A decisão, tomada na terça-feira (8), marca o fim da fase de juntada de provas documentais. O processo examina exclusivamente se a condenação criminal de Bolsonaro o tornou incompatível ou indigno de permanecer no oficialato, sem reavaliar as provas e as penas definidas pelo Supremo Tribunal Federal.

O Comando do Exército, a Marinha, o Ministério da Defesa e a Força Aérea enviaram ao tribunal informações sobre a trajetória militar de Bolsonaro. O material reúne o prontuário funcional do ex-presidente entre 1971 e 1988, além de dados sobre punições, elogios disciplinares, avaliações de desempenho e condecorações.

O procurador-geral da Justiça Militar, Clauro Roberto de Bortolli, apresentou a representação após a condenação de Bolsonaro no STF. Em setembro de 2025, a Primeira Turma fixou pena de 27 anos e 3 meses de prisão por liderar a trama golpista que tentou impedir a alternância de poder no país.

STM analisará permanência de Bolsonaro no oficialato

Fachada de prédio do Superior Tribunal Militar (STM). Foto: Reprodução

Após o trânsito em julgado da condenação, o STF determinou a prisão dos condenados e encaminhou ao STM a análise sobre a eventual perda das patentes militares. A Corte Militar não pode alterar a decisão criminal nem rediscutir a pena aplicada pelo Supremo.

O julgamento no STM avaliará a condição de Bolsonaro como oficial reformado. A Constituição prevê que o tribunal pode declarar indigno do oficialato ou incompatível com ele o militar condenado criminalmente, com a consequente perda do posto e da patente.

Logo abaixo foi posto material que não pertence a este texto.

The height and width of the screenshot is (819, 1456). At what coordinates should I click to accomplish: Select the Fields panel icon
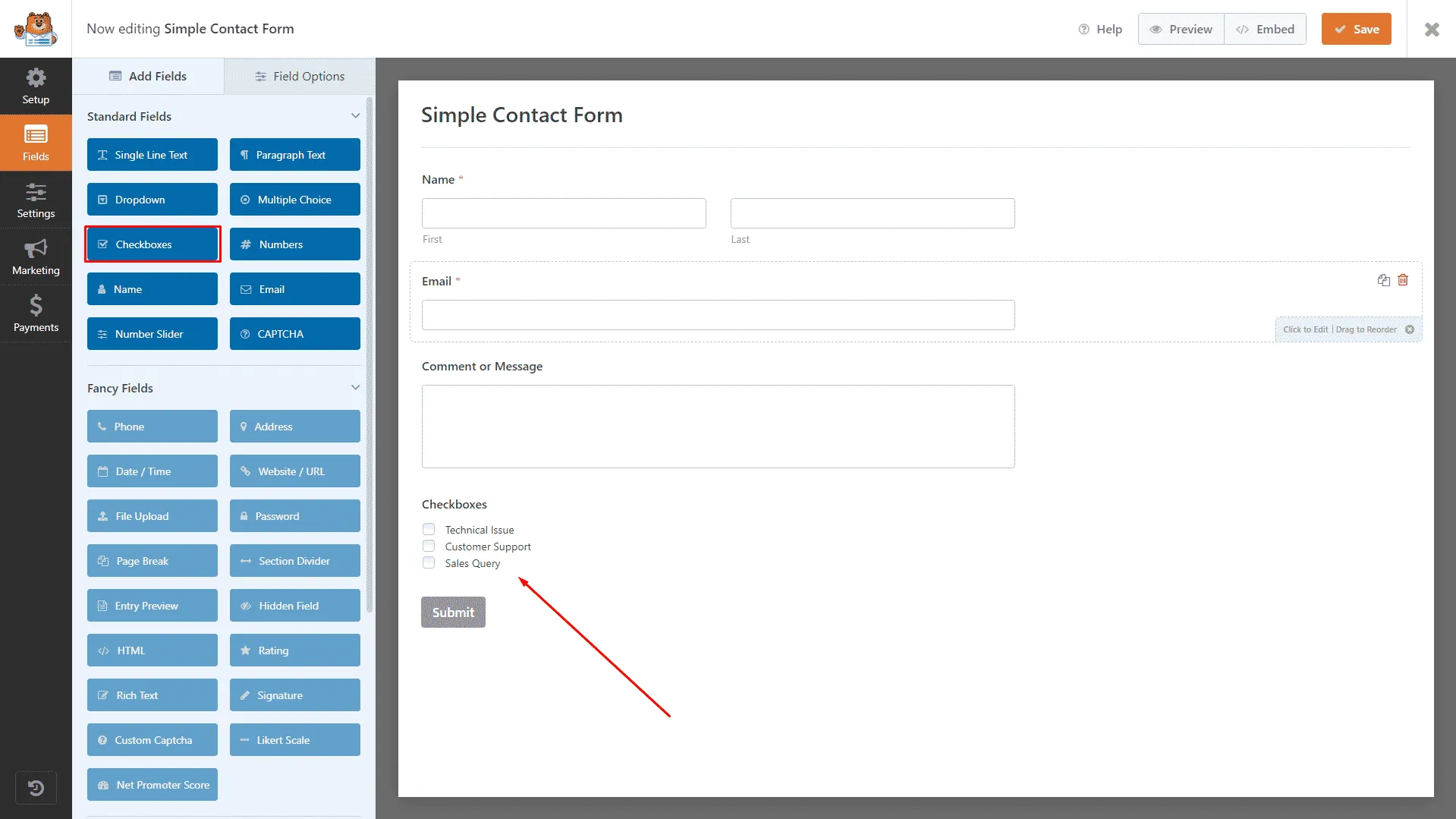[x=35, y=143]

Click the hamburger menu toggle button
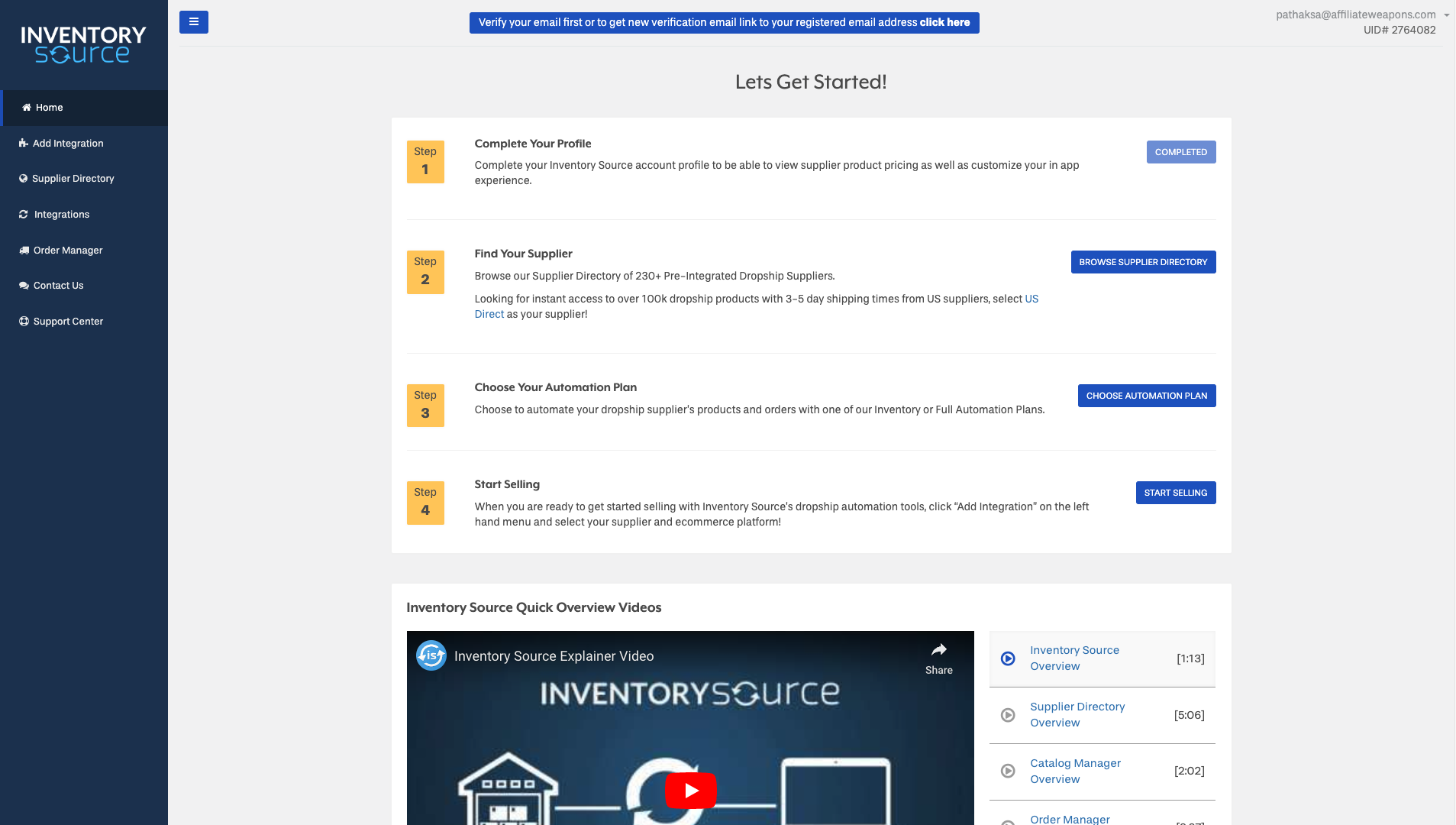click(193, 22)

Em junho de 2026, o plenário do STM rejeitou por unanimidade um recurso da defesa de Bolsonaro que pedia o afastamento do brigadeiro do ar Francisco Joseli Parente Camelo do processo. Os advogados alegaram falta de imparcialidade por declarações públicas do militar, mas os ministros mantiveram o entendimento da presidente da Corte, Maria Elizabeth Rocha, de que não havia hipótese de suspeição.

Se o STM acolher o pedido da Procuradoria-Geral da Justiça Militar, Bolsonaro deixará de receber diretamente os proventos de capitão reformado. Nessa situação, o soldo se converte em pensão destinada à esposa ou aos filhos, conforme as regras aplicáveis aos militares.